Two different directors both yielded very unique pieces pertaining to their interpretations of Henrik Ibsen's 1879 A Doll's House, considering that they were both filmed in the same year (1973). One film tried to tell the story with a very elegant attitude, while the other film displayed the story as a learning experience to all.
Joseph Losey directed the first film. This film had very good unique elements that I thought made it a good film. Two of these elements are ambient scenery and casting. Losey's film was the natural outdoor surroundings to help tell the story very well. Every scene that shows the outdoors really helps alleviate the feeling of being locked indoors like in the other films. The casting in this film was very good. There were many new actors and natural actors because the director wanted the make the film feel as it truly should in the northern Arctic territories. Jane Fonda's feminist view was very appropriate for the film because of her character's resolve and actions. Nora was changing character, and it helped that the actor portraying her was able to feel and understand the situation that was going on for her.

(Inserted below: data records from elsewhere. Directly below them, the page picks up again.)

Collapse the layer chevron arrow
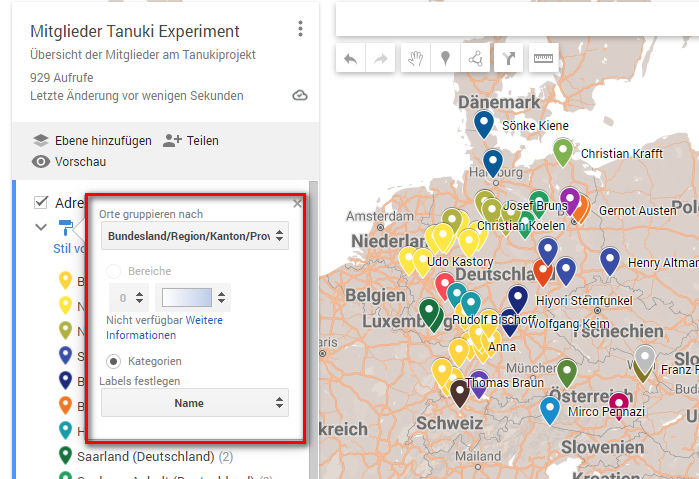Screen dimensions: 699x479 (41, 227)
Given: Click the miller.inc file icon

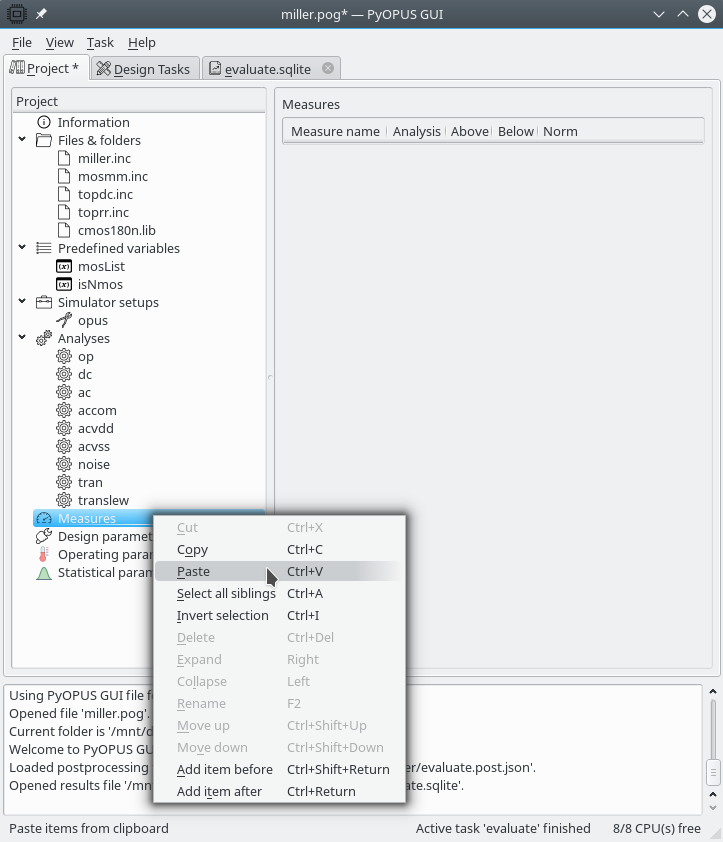Looking at the screenshot, I should [x=64, y=158].
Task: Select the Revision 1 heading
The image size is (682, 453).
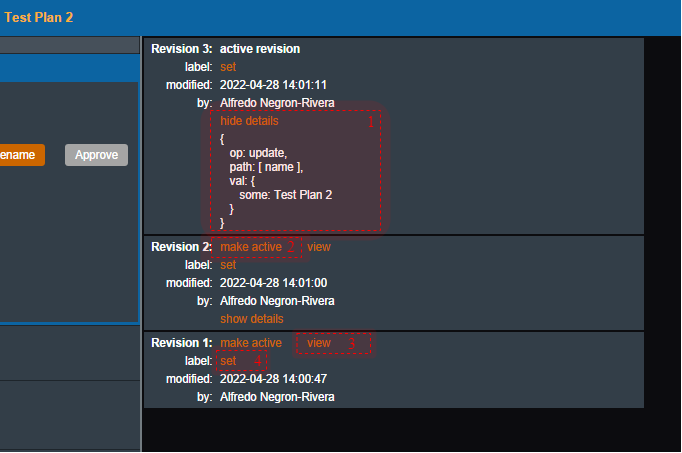Action: [181, 343]
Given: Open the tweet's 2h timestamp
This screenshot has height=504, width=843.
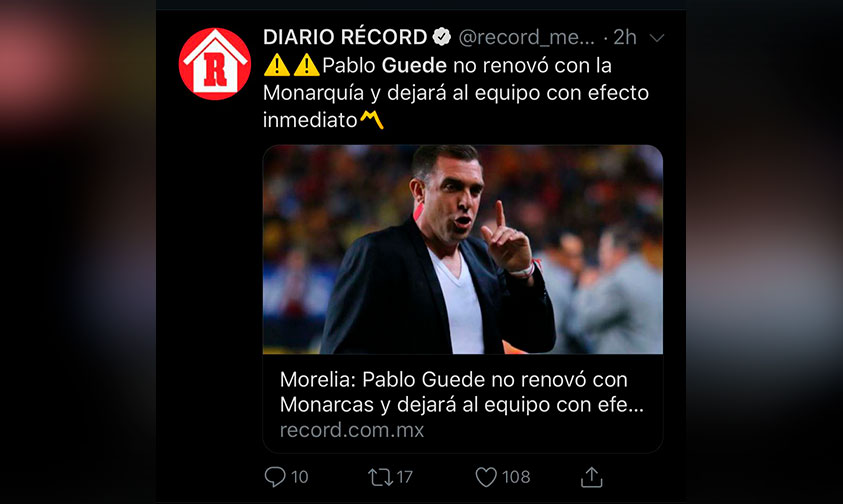Looking at the screenshot, I should 625,37.
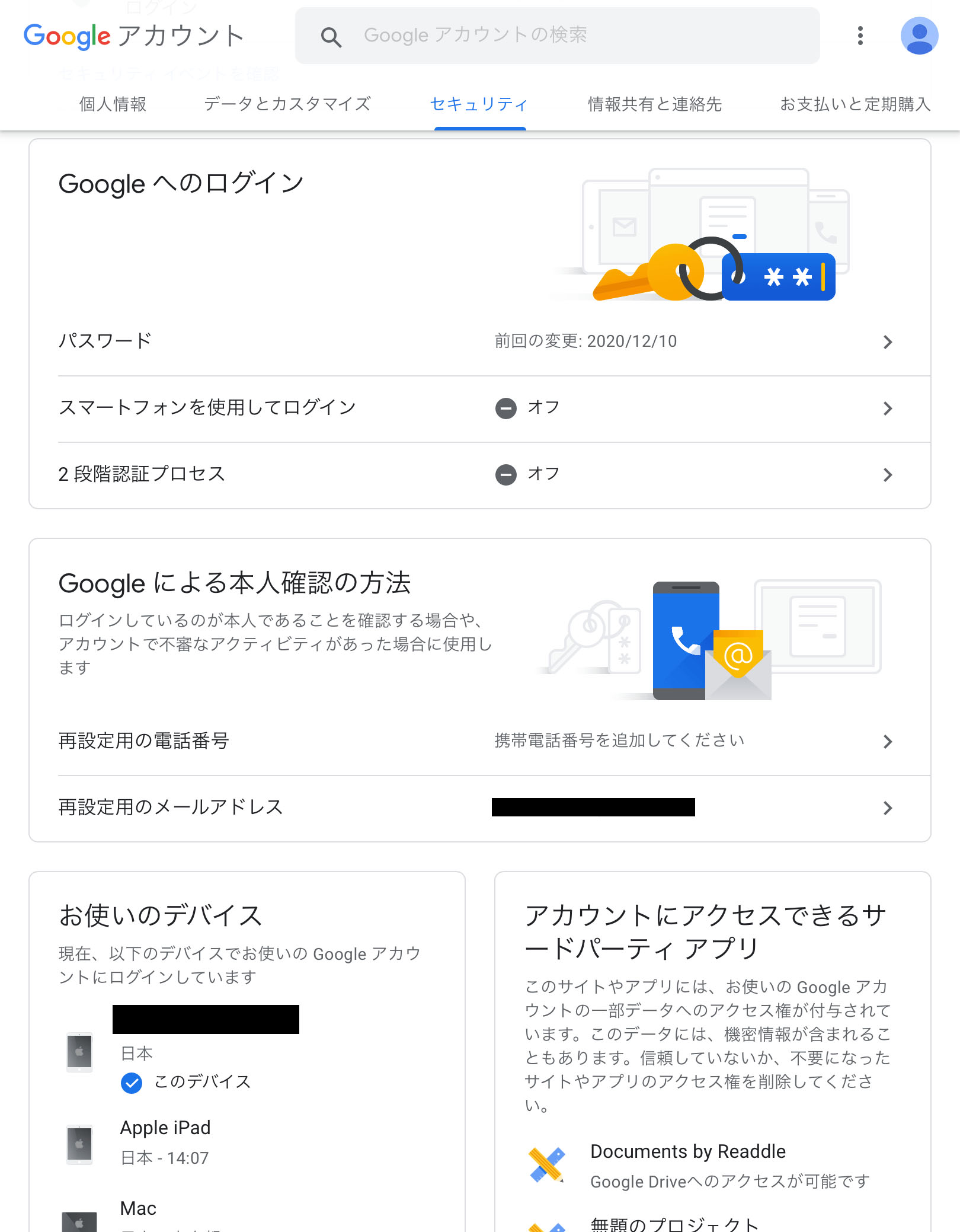Open the profile avatar icon
960x1232 pixels.
(x=919, y=36)
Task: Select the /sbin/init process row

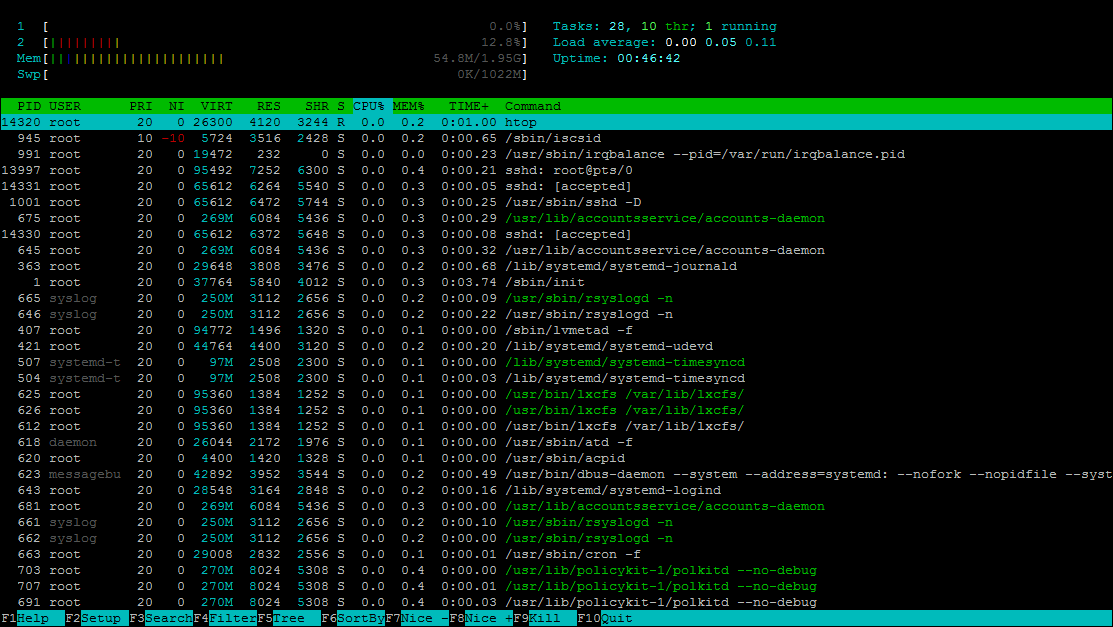Action: [556, 282]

The other film also had two such excellent elements. Patrick Garland's film held excellent actors and presented the story much better. Unlike the unaccented Losey film, Garland brought great actors, including Claire Bloom as Nora, Anthony Hopkins as Torvald, Denholm Elliot as Krogstad, and Anna Massey as Christine, to the film that held themselves well on camera and brought a little classical accent to it as well. Garland's thespians also came to the set with more experience. The story itself was very simple and shown well in that each event flowed smoothly into the next.
Each of these films had very good elements that made them both successes and failures. Had the film makers of these films collaborated, a very grand film would have emerged.